2. Toute personne accusée d’une infraction est présumée innocente jusqu’à ce que sa culpabilité ait été légalement établie. »
1. Sur la recevabilité
1. Sur l’exception d’incompatibilité ratione materiae du Gouvernement
a) Arguments des parties
1. Le Gouvernement
52. Le Gouvernement soulève une exception d’incompatibilité ratione materiae. Il estime que la procédure administrative menée par la BdP contre le requérant ne peut être qualifiée de « pénale » au sens de l’article 6 § 1 de la Convention. Se fondant sur les critères « Engel » (paragraphe 57 ci-dessous), il fait valoir que les infractions administratives pour lesquelles le requérant a été condamné ne relèvent pas du droit pénal selon le droit interne, celui-ci faisant une distinction claire entre les infractions pénales, qui incomberaient aux autorités judiciaires, et les infractions administratives, qui incomberaient aux autorités administratives indépendantes spécialisées dans le domaine en question. Il se réfère sur ce point à la décision Inocêncio c. Portugal ((déc), no 43862/98, CEDH 2001‑I). Il observe que le législateur a délibérément voulu ne pas attribuer de caractère pénal aux infractions administratives. Il expose que l’article 1 du CP (paragraphe 42 ci-dessus) définit ainsi l’infraction pénale par tout comportement visé et déclaré punissable alors que l’article premier du RGCO dispose qu’une infraction administrative est tout acte illicite et répréhensible prévu par la loi qui est punissable d’une sanction administrative (paragraphe 48 ci-dessus). Il ajoute que les normes procédurales applicables en matière d’infractions administratives sont distinctes de celles de la procédure pénale, même si, en cas de lacune, le CPP s’applique subsidiairement et de façon ponctuelle, comme le confirme selon lui la présente espèce en ce qui concerne la demande de récusation formulée par le requérant dans le cadre de la procédure engagée contre lui par la BdP (paragraphe 19 ci-dessus).

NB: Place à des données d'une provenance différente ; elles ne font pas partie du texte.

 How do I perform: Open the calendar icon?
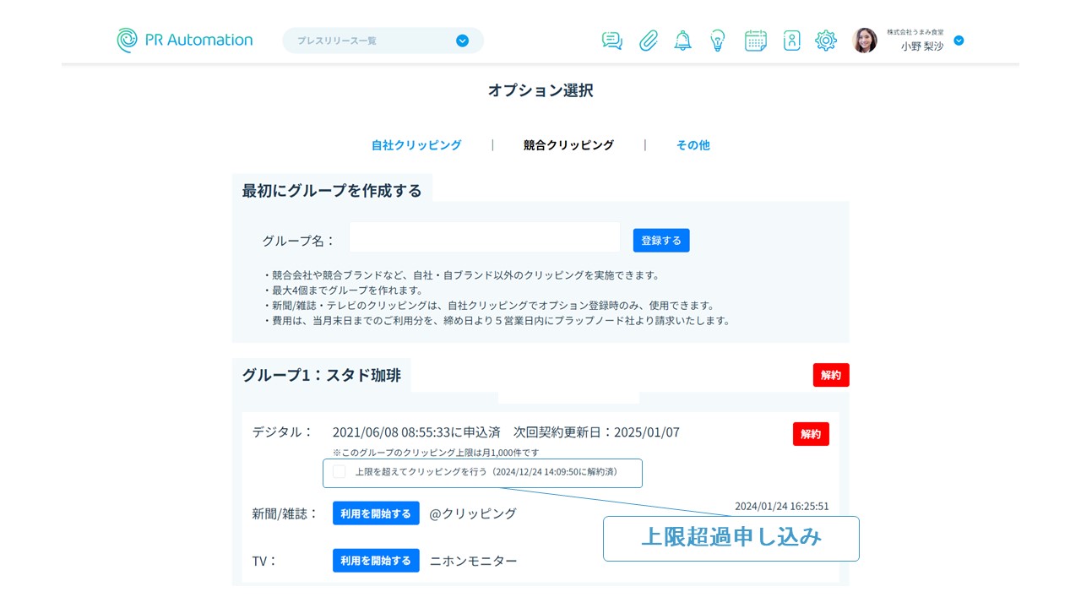[755, 41]
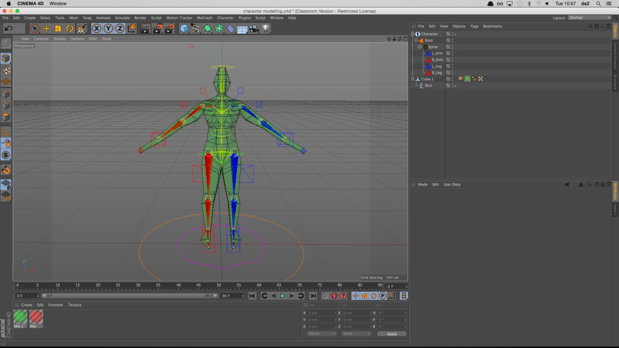Switch to the Content Browser tab
Viewport: 619px width, 348px height.
[x=615, y=50]
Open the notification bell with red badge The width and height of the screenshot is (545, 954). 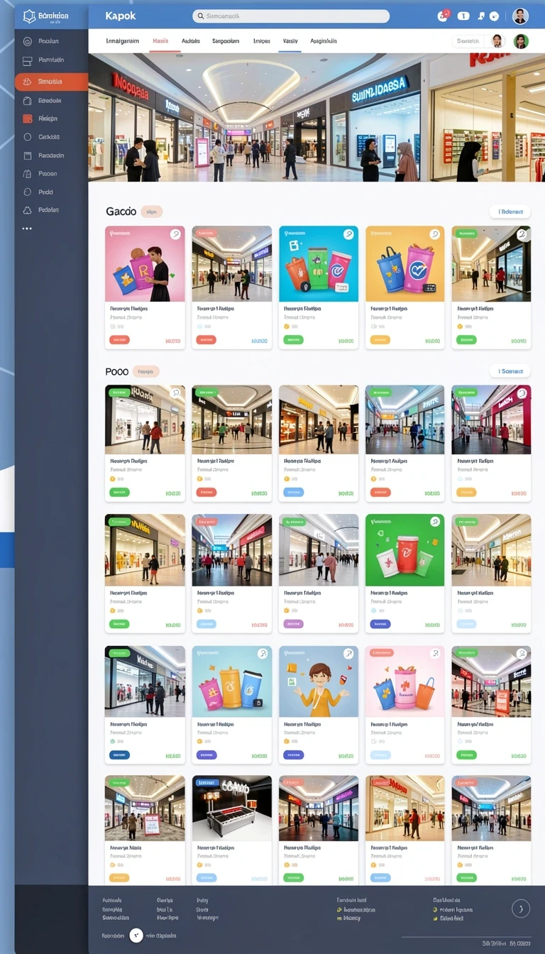443,16
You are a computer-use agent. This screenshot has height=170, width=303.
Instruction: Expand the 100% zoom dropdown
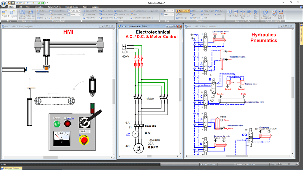click(x=79, y=14)
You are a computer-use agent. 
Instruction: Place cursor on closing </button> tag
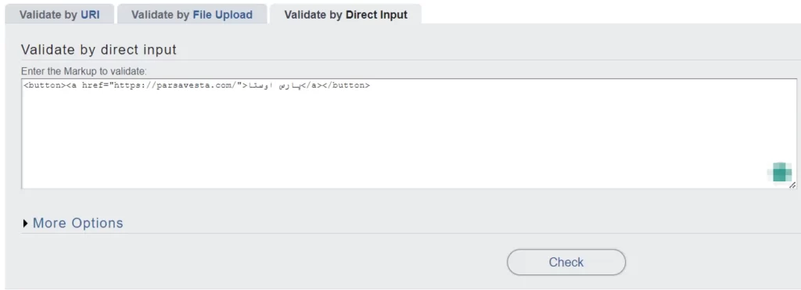click(x=347, y=86)
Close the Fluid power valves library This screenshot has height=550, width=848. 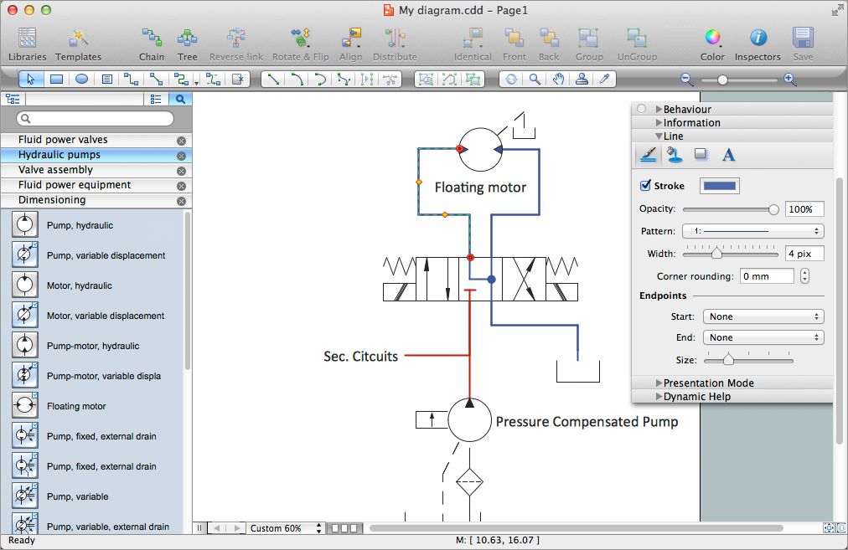pos(181,141)
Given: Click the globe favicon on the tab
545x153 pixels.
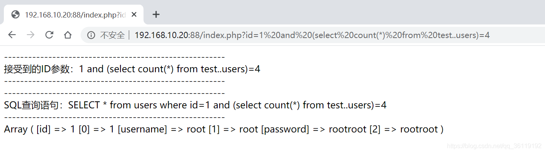Looking at the screenshot, I should click(15, 15).
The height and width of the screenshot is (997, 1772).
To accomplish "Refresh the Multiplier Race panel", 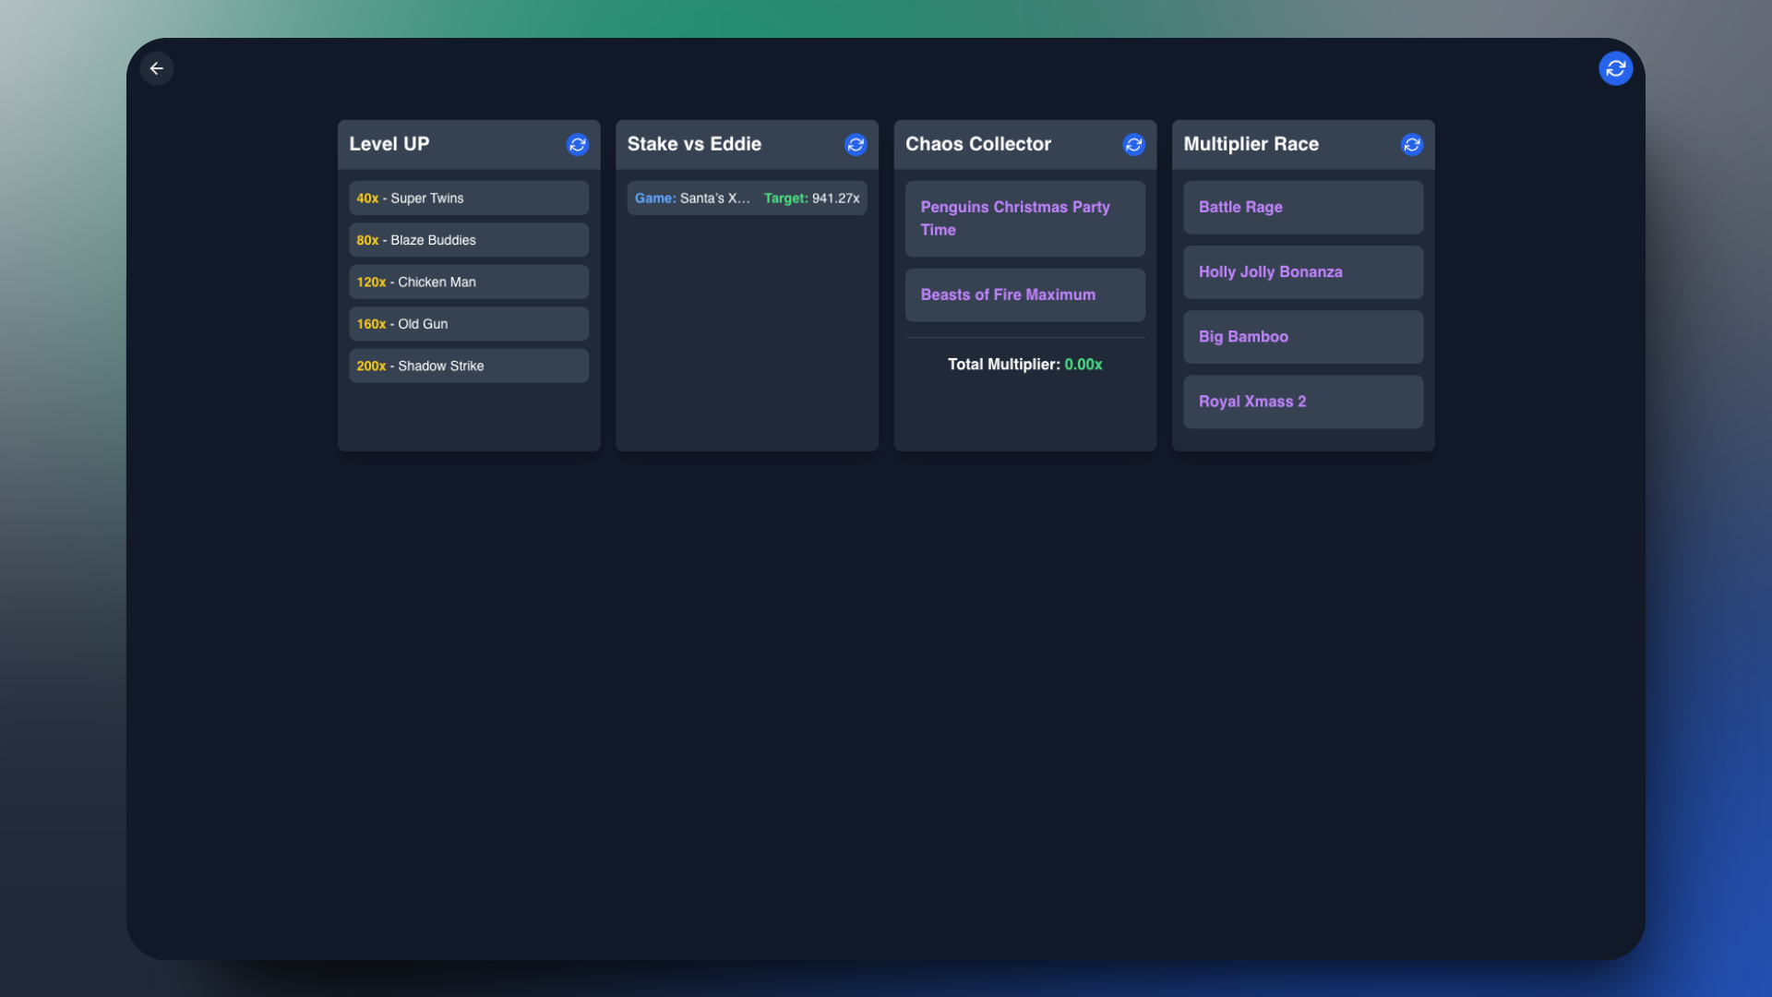I will tap(1411, 144).
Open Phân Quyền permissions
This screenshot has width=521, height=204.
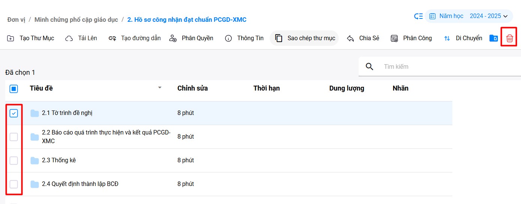click(191, 38)
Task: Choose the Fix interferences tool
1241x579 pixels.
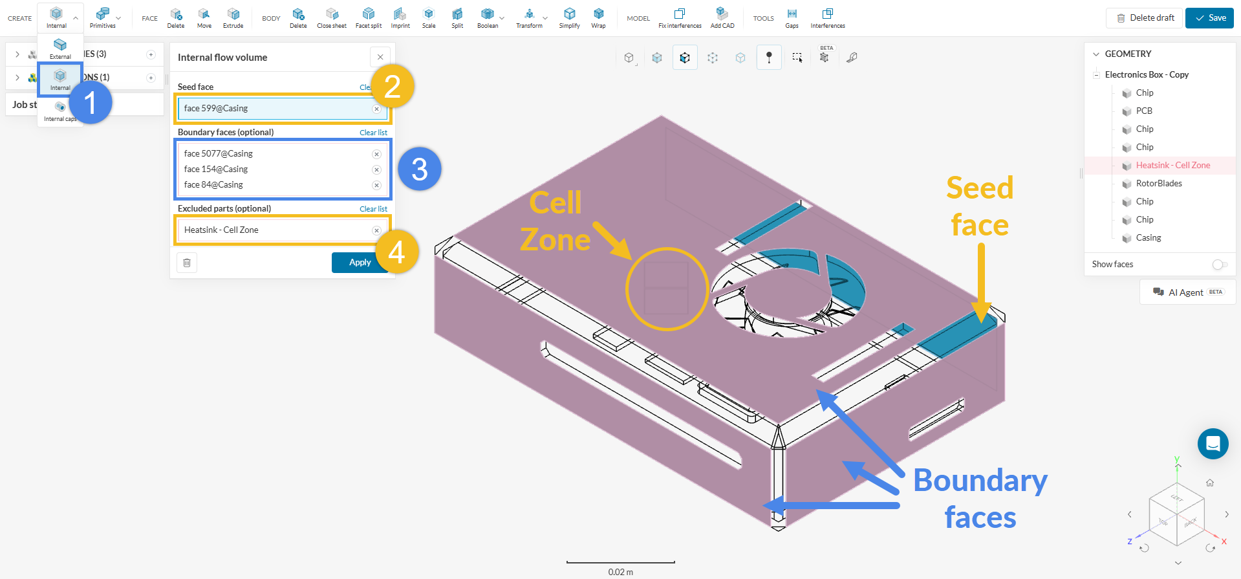Action: 680,18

53. Le Gouvernement observe ensuite que les dispositions du RGICSF visées en la présente espèce s’appliquent à une catégorie de personnes particulière : celles qui administrent ou dirigent des établissements de crédit ou des sociétés financières et qui ont placé ces entités de façon délibérée sous le contrôle de l’autorité administrative. Il explique que la procédure incombe à la BdP, une autorité administrative qui dispose, en vertu de l’article 17 de la loi organique de la BdP (paragraphe 45 ci-dessus), de pouvoirs de supervision, de régulation et de résolution, ainsi que, en vertu de l’article 213 du RGICSF (paragraphe 47 ci-dessus), de pouvoirs répressifs dont le but est de protéger et garantir la confiance dans le système financier ainsi que de protéger les déposants, investisseurs et créanciers. Il en conclut que les sanctions administratives, contrairement aux sanctions pénales, ont une finalité non pas répressive, mais plutôt restauratrice, en ce qu’elles viseraient à la restauration et au rétablissement de la confiance dans le bon fonctionnement du secteur en cause.
54. Pour ce qui est du degré de sévérité des sanctions applicables aux infractions administratives, le Gouvernement relève qu’elles sont punies non pas d’une peine d’emprisonnement mais uniquement d’une amende administrative, et qu’elles sont donc de nature seulement pécuniaire. Il ajoute que le non-paiement de l’amende ne peut pas se substituer par une peine d’emprisonnement. Pour ce qui est de l’amende administrative appliquée au requérant, il note que, bien que 4 millions d’euros soit une somme impressionnante, on ne saurait oublier qu’en l’occurrence elle est proportionnée au dommage causé par la BES, évalué à trois milliards d’euros, qui a nui à la confiance du public et à la crédibilité des établissements de crédit. Il note, par ailleurs, qu’en l’espèce, les sanctions accessoires appliquées étaient limitées en ce qu’elles ne portaient que sur la capacité du requérant à exercer ses fonctions (paragraphe 31 ci-dessus), sans risque pour lui de privation de liberté.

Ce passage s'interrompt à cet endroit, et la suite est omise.